Fetcher Authentication Process

The crawler asks the fetcher for a URL. The crawler does not know anything about authentication, and the fetcher does not know anything about the URLs that must be crawled and crawl rules.

The fetcher tests whether the URL matches the authentication configuration pattern.

The fetcher tries to fetch the URL a first time, without trying the authentication process. If the session has already been opened and is still active, a reauthentication is not required.

The fetcher tests the success/failure condition on the fetched document. If the condition returns "success", this means that the page is correctly authenticated, and is returned as is to the crawler.

Else, it means that the session has expired and the fetcher has to reauthenticate:

First, it fetches the gateway as configured. It follows redirections as required, until it finds an HTML page.
The login form is extracted from the HTML according to the configuration.
The parameters are extracted from the form, and completed with the username/password fields configured.
The form action is submitted with all these parameters.
Redirections are followed, with a limit to avoid loops.
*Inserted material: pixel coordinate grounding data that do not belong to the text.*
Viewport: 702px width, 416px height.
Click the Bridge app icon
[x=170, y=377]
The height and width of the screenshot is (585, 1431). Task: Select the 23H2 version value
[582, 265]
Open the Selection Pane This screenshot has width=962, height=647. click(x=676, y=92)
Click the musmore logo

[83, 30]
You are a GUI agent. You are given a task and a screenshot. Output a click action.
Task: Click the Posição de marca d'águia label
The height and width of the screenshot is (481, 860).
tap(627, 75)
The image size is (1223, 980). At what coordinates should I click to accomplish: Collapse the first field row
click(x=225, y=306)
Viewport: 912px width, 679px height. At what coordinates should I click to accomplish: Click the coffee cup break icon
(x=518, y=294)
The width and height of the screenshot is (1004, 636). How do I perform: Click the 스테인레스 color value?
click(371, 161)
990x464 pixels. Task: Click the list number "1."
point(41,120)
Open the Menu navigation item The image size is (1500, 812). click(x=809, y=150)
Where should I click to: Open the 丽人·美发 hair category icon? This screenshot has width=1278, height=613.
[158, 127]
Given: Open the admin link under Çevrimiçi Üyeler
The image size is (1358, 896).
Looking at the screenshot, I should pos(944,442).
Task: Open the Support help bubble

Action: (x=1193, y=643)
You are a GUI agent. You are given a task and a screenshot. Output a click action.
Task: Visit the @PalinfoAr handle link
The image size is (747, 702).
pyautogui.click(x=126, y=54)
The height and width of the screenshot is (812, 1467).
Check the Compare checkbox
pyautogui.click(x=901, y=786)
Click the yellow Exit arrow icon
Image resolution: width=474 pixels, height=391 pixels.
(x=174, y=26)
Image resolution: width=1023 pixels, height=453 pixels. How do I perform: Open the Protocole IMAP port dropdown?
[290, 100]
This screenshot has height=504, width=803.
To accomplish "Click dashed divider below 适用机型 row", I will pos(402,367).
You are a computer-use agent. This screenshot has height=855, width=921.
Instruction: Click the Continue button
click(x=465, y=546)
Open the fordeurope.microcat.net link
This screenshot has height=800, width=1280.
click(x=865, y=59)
Redirections are often used at this point to transfer authentication tokens to session cookies (which can live on other domains).

Finally the fetcher tries to fetch the original URL a second time.

The success/failure condition is tested a second time: if the configuration is correct, it returns "success".

If the condition is successful, the document is returned to the crawler.

Else, the configuration is broken. A warning is printed in the crawler process log, and the resulting document is still returned to the crawler.